В атмосфере беседы почувствовалась некая исчерпанность. Надо было либо расходиться, либо добавлять. За добавкой пошли мимо танцплощадки, вокруг которой уже толпились завсегдатаи, скрывающие радостное возбуждение, оттого что запросто явились в столь небезопасное место, готовые уважать и в окружающих героев и потому называющие друг друга очень ласково – Толик, Шурик... Однако каждый все-таки понимал, что приподнять свое достоинство здесь можно только за чей-то счет, – поэтому все были настороже. Амбиции тут были натянуты очень туго. Что ж, для многих здесь их положение на танцах было единственным, за что они могли себя уважать.
Впервые в жизни, проходя здесь, Олег не испытывал ни малейшего напряжения: если Кача с тобой поддал – ты в безопасности за его каменной спиной. Кача потрясающе верный товарищ.

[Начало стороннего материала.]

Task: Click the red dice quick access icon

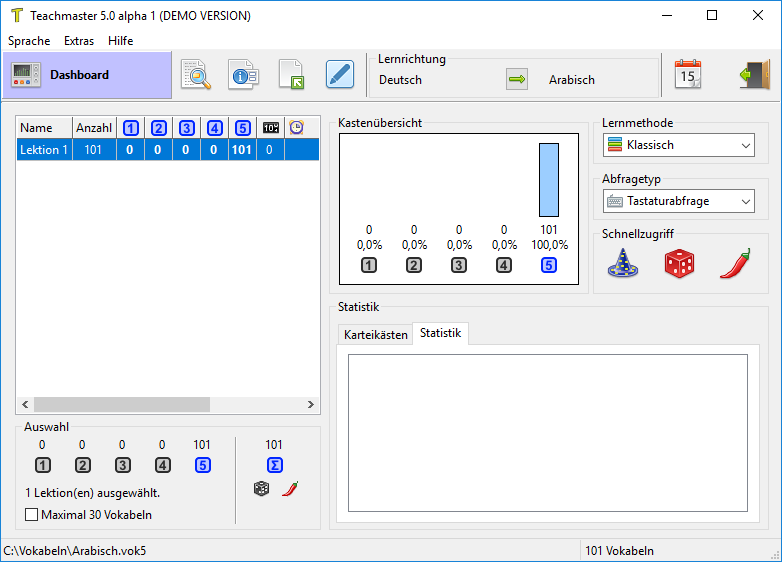Action: coord(679,264)
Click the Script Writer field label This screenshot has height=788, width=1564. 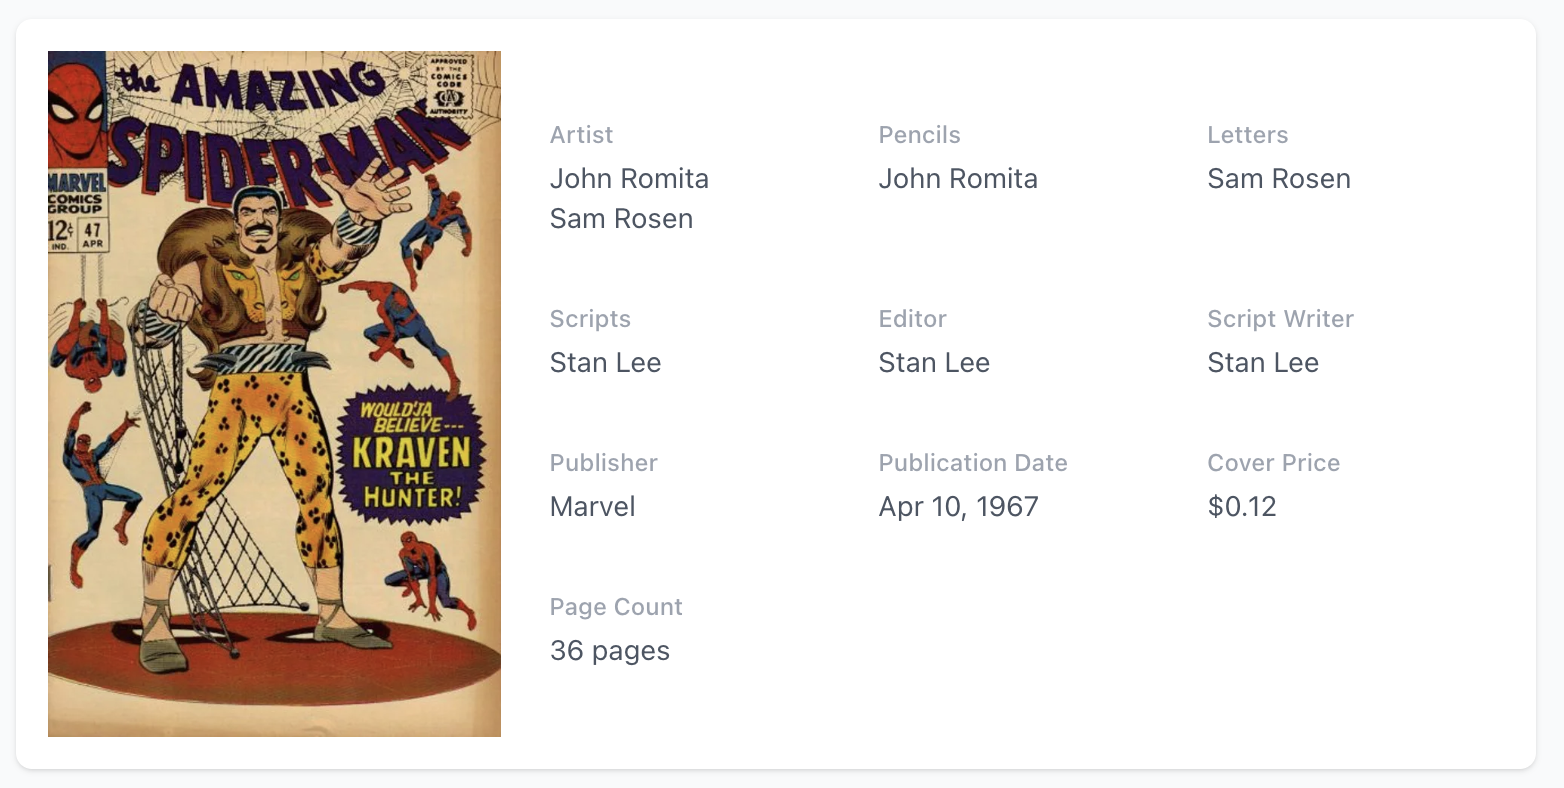1280,319
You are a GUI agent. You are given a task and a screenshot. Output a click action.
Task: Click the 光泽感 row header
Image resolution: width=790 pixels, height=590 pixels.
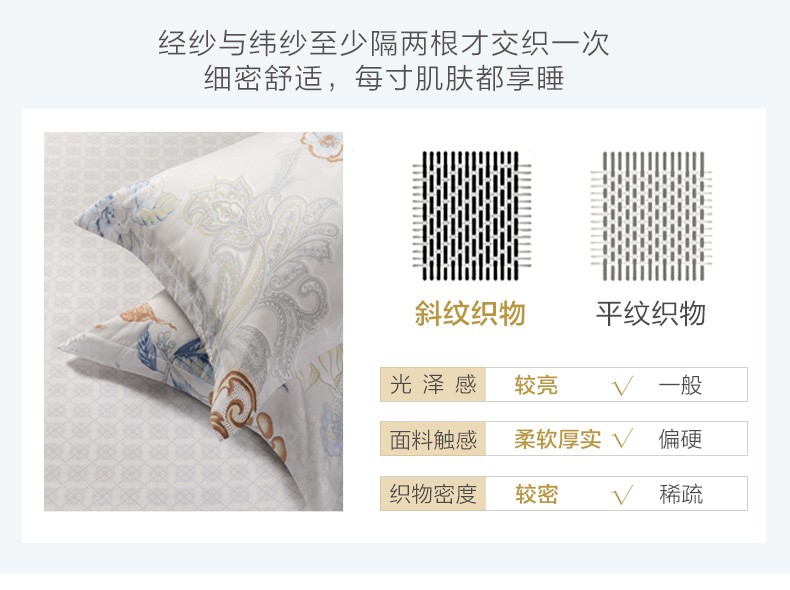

За высоченной противозайцевой оградой танцплощадки ударил духовой оркестр, из-за новомодных новинок типа «сакса» переименованный в эстрадный, но все же сохранивший некое расстроенное величие – глухое уханье барабана, грозный дребезг медных тарелок, надтреснуто-траурное пение труб. Впрочем, это понимали все, и эстрадные оркестранты приглашались на похороны ничуть не реже, чем раньше, и, бывало, отлабав, как они выражались, жмура, прямо от гробового входа отправлялись на танцы, где играла младая жизнь.
Оркестр набрал разгон, и мужской голос закричал в микрофон: «Джямя-а-айкя-а!» – из Робертино Лоретти. Голос через репродукторы с многоразовым эхом звучал, как в вокзальных объявлениях. Певец отличался от любого непевца лишь тем, что считал возможным при таких вокальных данных брать с публики деньги.
Танцы начались. Но этого, казалось, никто не заметил. По площадке закружились одни девицы, разноцветным мельканием сквозь щели напоминая карусель. Мужчине разрешалось завернуть туда как бы невзначай и лишь тогда, когда толкотня там будет уже в разгаре. Началось взаимное пересиживание. Оживленные стали еще оживленнее, безразличные – еще безразличнее.
Компании не замечали друг друга с удвоенным упорством.
Сообразившие на троих, друзья гордо прошли сквозь мельтешение белых и красных рубашек, среди которых далеко не все были так сообразительны.